- Directives -
- a) In the letterpress blog, where is the book release party for fly fly fly planned?
- b) Revise the letterpress blog starting at "Thursday, January 20, 2011" and ending at "flowers in there.", changing "collard greens" to "kale".

- Provided passage -
:::

Tuesday, July 24, 2012


Linoleum on the press again! I love the hand-carved, quirky marks that come off of a linoleum block. Last week we had the opportunity to print for a local artist, Leo Debruyn. Leo's wife, crafter Maria Debruyn, brought the linoleum and helped to pick three bold colors and fine, velvety papers to match. The cards are available in their etsy shop, Crafty Mamacita. The cards are shown here before they were folded.

Guest Artist, Kevin Carman

Working with guest artist, Kevin Carman, on a book, fly fly fly, that contains striking linoleum cuts and a meandering rant through a scary, yet familiar dream-scape. Plans are in the works to have a book release party at Art City in Ventura on the first Friday of October.

Pictured is the book cover sheet that will be glued to boards. The spine of the book will run down the center of this sheet and there will be exposed stitches stabbing right through the bird's body.  It was printed on the Vandercook using a split fountain (two ink colors applied at opposite ends of the roller).


Wednesday, February 2, 2011

The Widow

There was a humor magazine called The Cornell Widow published by students at Cornell University between the 10s and 60s. I had never heard of this mag until suddenly Cam hauled 700 pounds of printing blocks used in issues of The Widow into our workshop.

It was a strange offer, difficult to refuse, and the "project" of owning these treasures/out-casts is still undefined for us. We went through three boxes and found a variety of blocks. Some skillful, absurd illustrations simply make no sense without the comedic text they were created for. Other images are so simple, like the moths, they've become icons for us already.

The caricatures are great and maintain abundant personality.

So far, the plan is to print the ones that stand out for us and maybe post scans on flickr. The call is being raised to "get the Widow off the floor!" I'm hoping that we'll get to some 1920s content somewhere in the pile like this great cover courtesy of the ephemera assemblyman.

Thursday, January 20, 2011

looks too good to not eat

These are (to the best of my knowledge) flowers growing in the center of collard greens. They are so exquisitely proportioned and geometrically perfect and my favorite color that I set them up on my window sill and photographed them. There must be millions of tiny flowers in there.

Then we ate them in salad- taste like mild broccoli. The vegetable fascination called to mind a letterpress card by Pancake & Frank that our friend Anne had sent a few years ago. I found it on their site along with several other lovely vegetables.

Monday, October 25, 2010

The Even More

An interview with Yma Ray Leggett, author of The Even More, a collection of stories, games, linoleum cuts, jokes, and poems. The hand-bound book was recently published by Lettre Sauvage in an edition of 90.


Genevieve Yue: When did you start working with your mom this way, where you would think some thoughts and tell them to her, and she would write them down?

:::

- Information supplied -
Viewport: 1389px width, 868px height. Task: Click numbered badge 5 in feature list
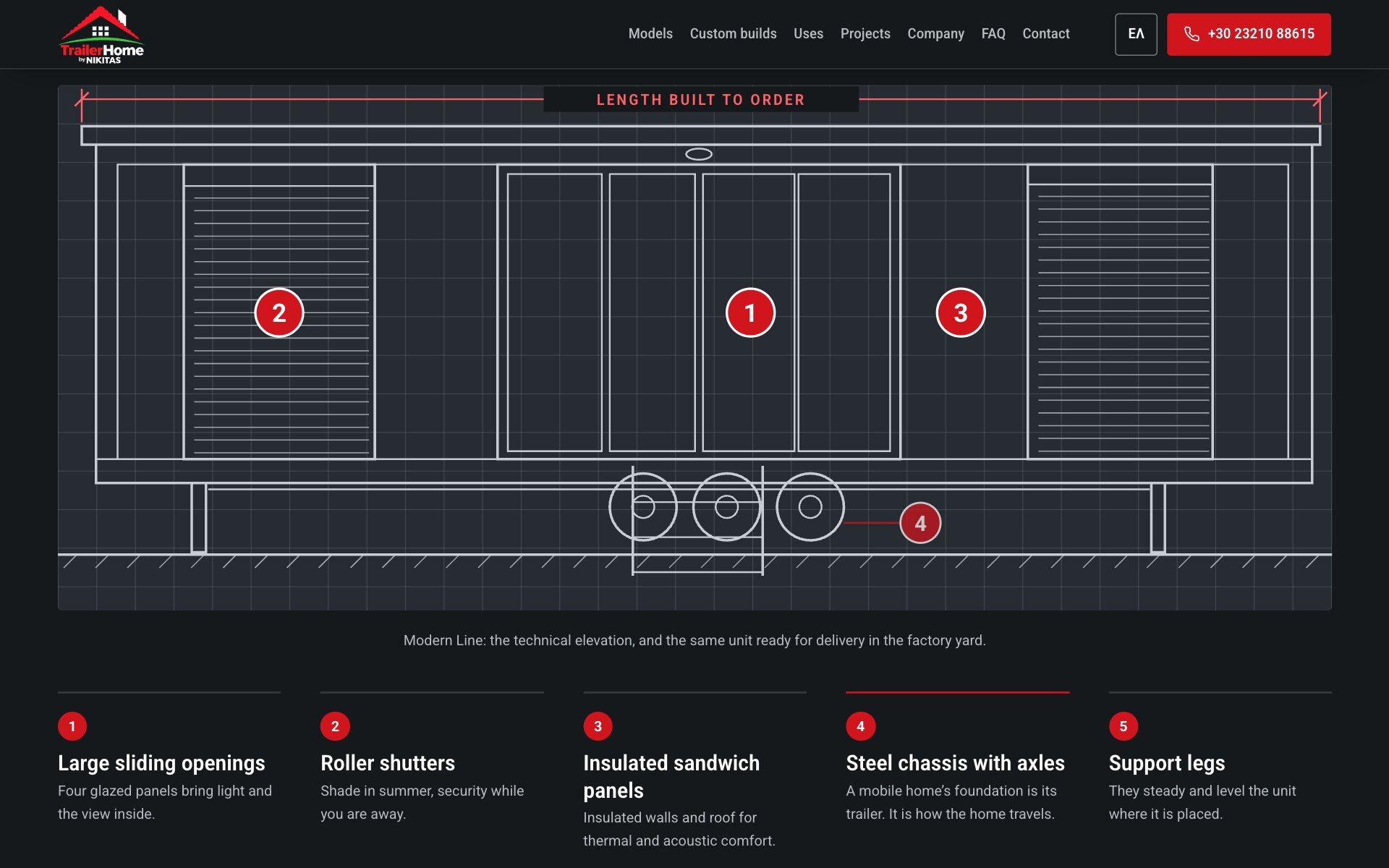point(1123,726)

:::

- Solved problems -
- a) At Art City in Ventura.

- b)
Thursday, January 20, 2011

looks too good to not eat

These are (to the best of my knowledge) flowers growing in the center of kale. They are so exquisitely proportioned and geometrically perfect and my favorite color that I set them up on my window sill and photographed them. There must be millions of tiny flowers in there.